Acquired October 2021

A North-ern ass

description below

“Satire on the election for County Durham, 14 April 1784: Sir Thomas Clavering and Sir John Upton, one headless, holding a caption labelled ‘The Irish Faction for ever’ and carrying the other, who has no feet, on his back, who says ‘I serv’d you as long as I could stand’ and carries captions lavelled ‘Coal owners Bill’ and ‘A command in India’; both seated on an ass facing left, which brays ‘Thus I go to Parliament and am not the first Ass that has farted for preferment, but this is dirty work and hard Labour’ and which has a collar labelled ‘I speak for my Master / Populus me sibilat at plaudo ipse domi’ and strips at the saddle labelled ‘Curse all Pitts / But a Coal-Pitt’; with the ass’ droppings falling on a crest with the motto ‘Diem Perdidi’; a mitre, crozier and sword and label ‘At rest’ on the ground in the centre, playing cards and papers labelled ‘Turnpike Speech / Election Speech’ to left; a milestone to right labelled ‘From Durham / T: C / J: E / 14 April 1784’.”–British Museum online catalogue.

 

  • Printmaker: Hutchinson, W., active 1773-1784, printmaker.
  • Title: A North-ern ass [graphic].
  • Publication: [London?] : [publisher not identified], [1784]

Catalog Record

784.00.00.80

Acquired November 2020

Georgian playing cards

description below

A set of playing cards drawn by an unidentified artist, showing caricatured figures; each vignette incorporates the formation of hearts or diamonds into the scene. Some of the cards are numbered or annotated on the backs while others show drafts of other sketches. The set contains only the red suits and with cards numbered from one to ten in each, although some numbers are missing and there are multiples of other numbers. Illustrations are also duplicated while others appear not to have been finished. There are no cards with clubs and spades. A number of the cards center on Shakespearean themes, social history and street scenes (such as courtroom drama, musicians performing, a man in the stocks and, in a few, card playing itself). Some of the scenes depicted on these cards show the more ribald, drawing from Macbeth’s Weird Sisters, Twelfth Night, King John, and The Merry Wives of Windsor; several are annotated on the reverse with lines from the plays. Falstaff is featured on several cards. Many of the cards reflect the mores of the period and the contrast between ruling passions and rules of conduct. In one, two men cast judgment upon a pregnant woman. It is annotated on the reverse with a dialogue between a Constable and a Judge. In “Village School” a schoolteacher manages to simultaneously hold a book and pinch a child’s ear (nine of hearts).
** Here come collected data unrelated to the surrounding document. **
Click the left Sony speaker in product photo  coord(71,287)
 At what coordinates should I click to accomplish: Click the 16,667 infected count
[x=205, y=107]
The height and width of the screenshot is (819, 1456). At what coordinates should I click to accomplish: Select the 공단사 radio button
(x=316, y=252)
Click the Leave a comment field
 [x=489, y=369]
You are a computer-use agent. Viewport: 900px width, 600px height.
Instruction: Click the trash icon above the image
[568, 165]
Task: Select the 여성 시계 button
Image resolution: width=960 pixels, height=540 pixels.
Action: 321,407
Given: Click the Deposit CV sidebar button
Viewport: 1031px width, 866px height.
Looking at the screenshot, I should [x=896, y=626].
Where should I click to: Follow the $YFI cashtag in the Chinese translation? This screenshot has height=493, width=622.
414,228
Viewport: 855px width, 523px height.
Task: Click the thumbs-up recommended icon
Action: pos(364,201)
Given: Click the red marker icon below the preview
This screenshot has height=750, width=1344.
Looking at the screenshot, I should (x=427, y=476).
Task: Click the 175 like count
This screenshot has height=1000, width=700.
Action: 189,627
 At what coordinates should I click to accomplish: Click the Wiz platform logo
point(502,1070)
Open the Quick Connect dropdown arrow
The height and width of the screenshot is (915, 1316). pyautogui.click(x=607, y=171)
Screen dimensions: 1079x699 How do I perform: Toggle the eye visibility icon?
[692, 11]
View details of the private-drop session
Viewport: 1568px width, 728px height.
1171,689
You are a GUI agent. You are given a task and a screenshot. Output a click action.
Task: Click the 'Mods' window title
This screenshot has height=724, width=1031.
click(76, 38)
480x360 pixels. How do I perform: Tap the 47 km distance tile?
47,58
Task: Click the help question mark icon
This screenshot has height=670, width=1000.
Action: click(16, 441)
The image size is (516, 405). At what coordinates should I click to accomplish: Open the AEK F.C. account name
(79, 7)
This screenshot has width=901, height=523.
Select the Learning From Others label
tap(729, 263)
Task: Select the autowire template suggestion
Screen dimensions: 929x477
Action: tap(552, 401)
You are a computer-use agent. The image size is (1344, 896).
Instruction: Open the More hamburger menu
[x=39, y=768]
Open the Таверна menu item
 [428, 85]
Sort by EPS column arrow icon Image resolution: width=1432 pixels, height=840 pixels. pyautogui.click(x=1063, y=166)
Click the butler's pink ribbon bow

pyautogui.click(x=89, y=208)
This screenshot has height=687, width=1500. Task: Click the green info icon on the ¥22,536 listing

Other subjects include a game of chess (five of diamonds); drinking and smoking in a pub (seven of diamonds); and “Bunbury’s Country Club” in which the artist has kept elements from the print (published circa 1788) for the six of diamonds. On one card the artist depicts a game of whist (annotated on the reverse “Can you one?”) for the ten of diamonds.

 

  • Title: [Georgian playing cards] [art original].
  • Production: [England], ca. 1800-1820.